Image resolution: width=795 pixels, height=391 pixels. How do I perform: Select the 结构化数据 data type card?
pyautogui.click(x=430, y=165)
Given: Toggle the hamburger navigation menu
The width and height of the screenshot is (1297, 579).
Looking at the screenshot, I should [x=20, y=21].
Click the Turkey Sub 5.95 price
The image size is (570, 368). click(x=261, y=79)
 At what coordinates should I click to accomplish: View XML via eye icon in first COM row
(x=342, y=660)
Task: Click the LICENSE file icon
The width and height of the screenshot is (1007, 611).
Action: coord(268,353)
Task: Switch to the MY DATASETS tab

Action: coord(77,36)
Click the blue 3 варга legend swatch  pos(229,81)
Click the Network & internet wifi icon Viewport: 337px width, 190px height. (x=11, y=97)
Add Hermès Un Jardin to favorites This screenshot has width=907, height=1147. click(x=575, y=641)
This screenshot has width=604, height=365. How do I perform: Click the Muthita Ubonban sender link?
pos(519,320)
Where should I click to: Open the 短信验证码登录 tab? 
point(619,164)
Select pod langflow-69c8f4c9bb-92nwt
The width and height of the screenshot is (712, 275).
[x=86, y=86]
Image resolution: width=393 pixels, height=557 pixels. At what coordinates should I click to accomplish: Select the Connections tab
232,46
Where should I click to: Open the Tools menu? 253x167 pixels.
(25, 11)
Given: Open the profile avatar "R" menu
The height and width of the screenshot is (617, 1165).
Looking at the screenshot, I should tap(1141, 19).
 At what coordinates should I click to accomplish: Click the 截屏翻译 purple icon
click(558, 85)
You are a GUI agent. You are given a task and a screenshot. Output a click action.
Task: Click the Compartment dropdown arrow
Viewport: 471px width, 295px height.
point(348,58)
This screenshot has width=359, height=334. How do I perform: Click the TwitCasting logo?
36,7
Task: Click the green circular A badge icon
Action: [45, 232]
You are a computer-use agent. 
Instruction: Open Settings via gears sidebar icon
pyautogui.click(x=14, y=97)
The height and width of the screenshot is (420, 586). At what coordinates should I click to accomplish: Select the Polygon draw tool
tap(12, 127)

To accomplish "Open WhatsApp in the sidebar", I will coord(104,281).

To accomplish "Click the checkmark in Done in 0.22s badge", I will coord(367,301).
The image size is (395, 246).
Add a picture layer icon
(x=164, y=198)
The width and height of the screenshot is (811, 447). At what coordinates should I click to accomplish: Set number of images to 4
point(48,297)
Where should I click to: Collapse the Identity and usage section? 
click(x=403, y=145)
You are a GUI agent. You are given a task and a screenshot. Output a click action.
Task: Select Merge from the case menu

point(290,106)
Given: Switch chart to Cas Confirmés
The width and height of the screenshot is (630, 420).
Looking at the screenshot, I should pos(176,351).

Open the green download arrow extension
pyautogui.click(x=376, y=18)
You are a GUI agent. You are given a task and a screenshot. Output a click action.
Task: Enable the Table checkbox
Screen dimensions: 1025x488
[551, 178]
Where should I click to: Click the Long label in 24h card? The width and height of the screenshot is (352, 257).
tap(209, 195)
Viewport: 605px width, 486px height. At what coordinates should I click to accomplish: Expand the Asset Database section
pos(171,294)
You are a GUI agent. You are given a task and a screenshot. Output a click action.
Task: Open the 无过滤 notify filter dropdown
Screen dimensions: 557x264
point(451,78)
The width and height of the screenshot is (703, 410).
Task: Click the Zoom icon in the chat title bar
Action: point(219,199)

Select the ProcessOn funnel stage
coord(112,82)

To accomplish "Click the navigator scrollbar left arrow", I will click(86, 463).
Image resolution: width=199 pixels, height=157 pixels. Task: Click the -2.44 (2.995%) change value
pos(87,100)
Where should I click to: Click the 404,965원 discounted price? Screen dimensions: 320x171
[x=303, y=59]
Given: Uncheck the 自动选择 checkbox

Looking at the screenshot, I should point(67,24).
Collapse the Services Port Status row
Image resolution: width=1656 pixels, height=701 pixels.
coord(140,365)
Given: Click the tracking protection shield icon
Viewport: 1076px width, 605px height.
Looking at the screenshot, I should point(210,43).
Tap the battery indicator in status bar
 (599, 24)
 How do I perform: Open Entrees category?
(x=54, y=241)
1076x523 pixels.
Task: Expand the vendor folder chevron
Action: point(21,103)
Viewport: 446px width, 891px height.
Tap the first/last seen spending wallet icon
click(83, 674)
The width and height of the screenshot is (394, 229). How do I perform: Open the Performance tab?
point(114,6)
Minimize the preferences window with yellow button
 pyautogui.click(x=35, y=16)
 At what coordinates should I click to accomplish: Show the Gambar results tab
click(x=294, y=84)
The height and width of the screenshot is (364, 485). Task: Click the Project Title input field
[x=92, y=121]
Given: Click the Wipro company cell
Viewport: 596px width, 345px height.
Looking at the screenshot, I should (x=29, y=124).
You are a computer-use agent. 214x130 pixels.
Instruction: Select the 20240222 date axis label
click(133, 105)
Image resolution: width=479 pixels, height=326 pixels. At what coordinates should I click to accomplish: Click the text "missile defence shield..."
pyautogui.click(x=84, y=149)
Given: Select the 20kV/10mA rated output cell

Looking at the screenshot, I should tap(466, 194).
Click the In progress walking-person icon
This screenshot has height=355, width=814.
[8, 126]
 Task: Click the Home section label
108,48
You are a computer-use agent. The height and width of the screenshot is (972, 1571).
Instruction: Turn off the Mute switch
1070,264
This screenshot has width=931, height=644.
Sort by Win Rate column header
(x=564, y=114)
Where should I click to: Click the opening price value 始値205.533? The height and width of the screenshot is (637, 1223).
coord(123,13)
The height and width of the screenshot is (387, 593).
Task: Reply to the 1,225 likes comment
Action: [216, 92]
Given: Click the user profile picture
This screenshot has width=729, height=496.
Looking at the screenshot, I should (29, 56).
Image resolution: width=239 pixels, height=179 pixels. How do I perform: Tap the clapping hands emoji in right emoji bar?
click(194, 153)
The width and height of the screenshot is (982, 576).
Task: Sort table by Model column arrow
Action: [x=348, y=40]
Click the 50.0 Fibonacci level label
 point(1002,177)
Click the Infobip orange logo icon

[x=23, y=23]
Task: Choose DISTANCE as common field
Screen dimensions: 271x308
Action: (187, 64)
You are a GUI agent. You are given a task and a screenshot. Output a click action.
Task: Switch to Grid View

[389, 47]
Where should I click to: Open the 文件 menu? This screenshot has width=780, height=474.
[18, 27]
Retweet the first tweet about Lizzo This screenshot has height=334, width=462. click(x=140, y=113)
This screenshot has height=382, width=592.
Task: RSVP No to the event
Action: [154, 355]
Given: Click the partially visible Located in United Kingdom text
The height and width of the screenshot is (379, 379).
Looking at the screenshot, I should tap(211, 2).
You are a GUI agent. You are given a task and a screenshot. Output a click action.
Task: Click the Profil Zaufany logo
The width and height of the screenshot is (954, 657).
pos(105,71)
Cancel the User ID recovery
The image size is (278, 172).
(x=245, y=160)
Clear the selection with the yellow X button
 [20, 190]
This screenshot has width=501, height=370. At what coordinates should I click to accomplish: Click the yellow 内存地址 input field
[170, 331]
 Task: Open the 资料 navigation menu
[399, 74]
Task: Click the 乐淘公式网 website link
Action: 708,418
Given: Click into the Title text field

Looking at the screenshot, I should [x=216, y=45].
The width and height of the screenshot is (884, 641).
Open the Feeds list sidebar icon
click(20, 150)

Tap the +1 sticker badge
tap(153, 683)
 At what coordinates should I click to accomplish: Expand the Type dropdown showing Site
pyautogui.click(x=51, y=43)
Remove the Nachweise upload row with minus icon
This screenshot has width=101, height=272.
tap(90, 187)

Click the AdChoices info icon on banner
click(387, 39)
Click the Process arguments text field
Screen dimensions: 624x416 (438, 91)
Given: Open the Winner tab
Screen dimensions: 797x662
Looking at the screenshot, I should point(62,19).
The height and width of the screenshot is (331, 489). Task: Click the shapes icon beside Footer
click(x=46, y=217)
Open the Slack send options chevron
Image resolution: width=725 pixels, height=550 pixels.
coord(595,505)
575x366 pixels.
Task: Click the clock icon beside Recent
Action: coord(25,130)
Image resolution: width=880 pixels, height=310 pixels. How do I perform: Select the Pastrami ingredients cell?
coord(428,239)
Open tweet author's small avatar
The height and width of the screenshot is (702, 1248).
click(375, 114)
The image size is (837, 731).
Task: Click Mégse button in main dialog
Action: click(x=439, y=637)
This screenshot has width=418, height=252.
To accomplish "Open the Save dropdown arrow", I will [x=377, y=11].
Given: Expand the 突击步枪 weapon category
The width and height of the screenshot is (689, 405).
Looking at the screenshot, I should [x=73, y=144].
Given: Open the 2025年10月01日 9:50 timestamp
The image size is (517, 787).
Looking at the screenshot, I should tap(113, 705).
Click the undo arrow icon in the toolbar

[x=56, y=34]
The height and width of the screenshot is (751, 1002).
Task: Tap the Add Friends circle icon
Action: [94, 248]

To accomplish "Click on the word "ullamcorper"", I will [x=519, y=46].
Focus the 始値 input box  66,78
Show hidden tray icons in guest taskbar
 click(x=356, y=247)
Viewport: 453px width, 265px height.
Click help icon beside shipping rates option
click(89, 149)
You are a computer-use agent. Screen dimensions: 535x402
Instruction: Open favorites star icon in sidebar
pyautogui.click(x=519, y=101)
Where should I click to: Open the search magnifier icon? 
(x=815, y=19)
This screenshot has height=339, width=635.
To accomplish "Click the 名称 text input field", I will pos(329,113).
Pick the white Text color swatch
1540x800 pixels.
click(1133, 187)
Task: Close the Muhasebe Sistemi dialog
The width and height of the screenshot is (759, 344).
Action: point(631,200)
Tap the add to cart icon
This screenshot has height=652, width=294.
####
**THE TASK:** Every line of the data that includes the word "profile" should be copied.

**YOUR RESPONSE:**
Given: Open the profile avatar "R" menu
Given: Click the user profile picture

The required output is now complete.